How does Spark determine the number of slave node simultaneous threads?

1k views Asked by At

The two relevant parameters seem to me to be spark.default.parallelism and spark.cores.max.

spark.default.parallelism sets the number of partitions of the in-memory data, and spark.cores.max sets the number of available CPU cores. However, in traditional parallel computing, I would specifically launch some number of threads.

Will Spark launch one thread per partition, regardless of the number of available cores? If there are 1 million partitions, will Spark limit the number of threads to some reasonable multiple of the number of available cores?

How is the number of threads determined?

1

There are 1 answers

8
zero323 On BEST ANSWER

The two relevant parameters seem to me to be spark.default.parallelism and spark.cores.max.

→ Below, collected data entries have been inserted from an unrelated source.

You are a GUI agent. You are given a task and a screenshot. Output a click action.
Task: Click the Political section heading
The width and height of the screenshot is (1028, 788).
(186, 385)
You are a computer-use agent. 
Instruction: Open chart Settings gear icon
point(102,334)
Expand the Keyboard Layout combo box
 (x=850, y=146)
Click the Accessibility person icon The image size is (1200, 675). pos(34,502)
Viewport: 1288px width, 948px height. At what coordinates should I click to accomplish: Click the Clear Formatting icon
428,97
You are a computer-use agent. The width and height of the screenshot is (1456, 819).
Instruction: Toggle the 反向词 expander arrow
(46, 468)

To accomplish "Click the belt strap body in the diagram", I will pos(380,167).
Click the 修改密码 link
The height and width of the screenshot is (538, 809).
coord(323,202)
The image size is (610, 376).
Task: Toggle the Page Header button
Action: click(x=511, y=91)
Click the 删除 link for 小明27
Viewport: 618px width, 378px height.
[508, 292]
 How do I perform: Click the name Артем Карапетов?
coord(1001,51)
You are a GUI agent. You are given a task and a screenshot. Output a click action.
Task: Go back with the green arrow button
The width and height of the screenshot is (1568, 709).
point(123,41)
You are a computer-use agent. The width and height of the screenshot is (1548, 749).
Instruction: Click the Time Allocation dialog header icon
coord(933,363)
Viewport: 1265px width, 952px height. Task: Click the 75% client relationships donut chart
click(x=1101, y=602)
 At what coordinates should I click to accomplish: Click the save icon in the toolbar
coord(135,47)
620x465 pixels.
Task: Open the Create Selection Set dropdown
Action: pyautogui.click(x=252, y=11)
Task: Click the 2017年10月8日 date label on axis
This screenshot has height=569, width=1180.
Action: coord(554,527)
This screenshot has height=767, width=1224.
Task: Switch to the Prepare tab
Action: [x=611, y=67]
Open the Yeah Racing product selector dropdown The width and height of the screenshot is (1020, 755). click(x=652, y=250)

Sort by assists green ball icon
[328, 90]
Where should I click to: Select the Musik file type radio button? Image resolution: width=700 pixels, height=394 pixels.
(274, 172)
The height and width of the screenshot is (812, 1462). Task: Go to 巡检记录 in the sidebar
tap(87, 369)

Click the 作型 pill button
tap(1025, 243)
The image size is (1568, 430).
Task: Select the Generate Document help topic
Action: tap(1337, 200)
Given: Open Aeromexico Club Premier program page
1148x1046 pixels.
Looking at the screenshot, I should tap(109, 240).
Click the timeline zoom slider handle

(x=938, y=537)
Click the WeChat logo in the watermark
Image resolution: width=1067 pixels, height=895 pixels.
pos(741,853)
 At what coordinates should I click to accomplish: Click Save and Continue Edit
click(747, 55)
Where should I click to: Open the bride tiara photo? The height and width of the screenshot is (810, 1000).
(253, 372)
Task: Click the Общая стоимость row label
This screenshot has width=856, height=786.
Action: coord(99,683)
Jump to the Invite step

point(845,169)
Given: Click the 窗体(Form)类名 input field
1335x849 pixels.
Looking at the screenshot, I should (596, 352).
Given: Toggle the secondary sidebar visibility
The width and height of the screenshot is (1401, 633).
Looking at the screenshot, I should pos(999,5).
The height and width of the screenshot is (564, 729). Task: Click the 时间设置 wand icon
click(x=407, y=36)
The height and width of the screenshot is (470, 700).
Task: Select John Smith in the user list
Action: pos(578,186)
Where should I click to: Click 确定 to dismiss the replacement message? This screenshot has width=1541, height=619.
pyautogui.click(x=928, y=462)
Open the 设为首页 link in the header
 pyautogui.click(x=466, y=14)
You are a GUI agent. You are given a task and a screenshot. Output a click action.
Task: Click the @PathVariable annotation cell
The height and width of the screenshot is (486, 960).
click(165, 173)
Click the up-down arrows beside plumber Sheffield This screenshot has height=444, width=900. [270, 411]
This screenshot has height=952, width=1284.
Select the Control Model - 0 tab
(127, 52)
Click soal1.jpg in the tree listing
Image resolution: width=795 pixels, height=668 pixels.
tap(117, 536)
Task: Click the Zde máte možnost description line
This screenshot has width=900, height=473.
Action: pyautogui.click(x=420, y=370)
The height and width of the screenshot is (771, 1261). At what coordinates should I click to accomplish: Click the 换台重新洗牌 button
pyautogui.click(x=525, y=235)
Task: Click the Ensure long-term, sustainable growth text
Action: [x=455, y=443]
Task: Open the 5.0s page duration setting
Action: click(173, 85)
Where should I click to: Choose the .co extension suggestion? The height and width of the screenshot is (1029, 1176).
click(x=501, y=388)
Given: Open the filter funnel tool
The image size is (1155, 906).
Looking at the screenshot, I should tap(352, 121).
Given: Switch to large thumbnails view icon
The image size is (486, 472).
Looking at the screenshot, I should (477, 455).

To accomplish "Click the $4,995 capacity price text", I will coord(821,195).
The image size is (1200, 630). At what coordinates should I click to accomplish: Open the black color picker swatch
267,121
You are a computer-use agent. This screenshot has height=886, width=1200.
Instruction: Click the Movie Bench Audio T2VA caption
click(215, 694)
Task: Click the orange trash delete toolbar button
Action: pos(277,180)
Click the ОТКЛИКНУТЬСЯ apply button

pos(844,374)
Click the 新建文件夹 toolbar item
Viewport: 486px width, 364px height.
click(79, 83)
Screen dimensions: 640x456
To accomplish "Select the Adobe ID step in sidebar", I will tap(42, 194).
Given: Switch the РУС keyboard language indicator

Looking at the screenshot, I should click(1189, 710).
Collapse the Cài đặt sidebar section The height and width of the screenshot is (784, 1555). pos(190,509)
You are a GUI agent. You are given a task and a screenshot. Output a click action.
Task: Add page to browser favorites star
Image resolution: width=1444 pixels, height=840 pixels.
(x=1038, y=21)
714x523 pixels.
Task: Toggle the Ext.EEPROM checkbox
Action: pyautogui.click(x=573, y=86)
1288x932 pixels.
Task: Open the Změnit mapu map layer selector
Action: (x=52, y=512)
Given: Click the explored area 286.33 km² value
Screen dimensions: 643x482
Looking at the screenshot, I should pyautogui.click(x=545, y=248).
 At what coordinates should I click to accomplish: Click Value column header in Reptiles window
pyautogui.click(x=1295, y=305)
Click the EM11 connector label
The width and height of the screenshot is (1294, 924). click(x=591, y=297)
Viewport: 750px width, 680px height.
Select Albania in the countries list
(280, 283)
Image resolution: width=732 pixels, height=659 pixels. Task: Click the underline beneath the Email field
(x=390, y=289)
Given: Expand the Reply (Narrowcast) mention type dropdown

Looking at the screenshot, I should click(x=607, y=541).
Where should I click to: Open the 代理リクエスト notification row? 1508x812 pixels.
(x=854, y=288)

There are almost completely irrelevant.

Number of data processing threads on each worker depends mostly on three factors:

  • Number of cores (threads) which particular worker advertises.

    This is the maximum number of threads used at the time, not including threads used for secondary purposes. Determined by CORES (advertised parallelization capability) in standalone mode, and equivalent properties in other cluster managers.

  • Number of cores allocated on this worker to executors.

    This is the maximum number of threads that active applications can actually use (less or equal the first number).

  • Number of active tasks scheduled on the executors assigned to this particular worker.

    This is the actual number of threads used at the time. Less or equal to the previous number.

This assumes that the application is honest, and uses only the allocated cores and tasks don't attempt to starts threads, which have not been requested with spark.task.cpus.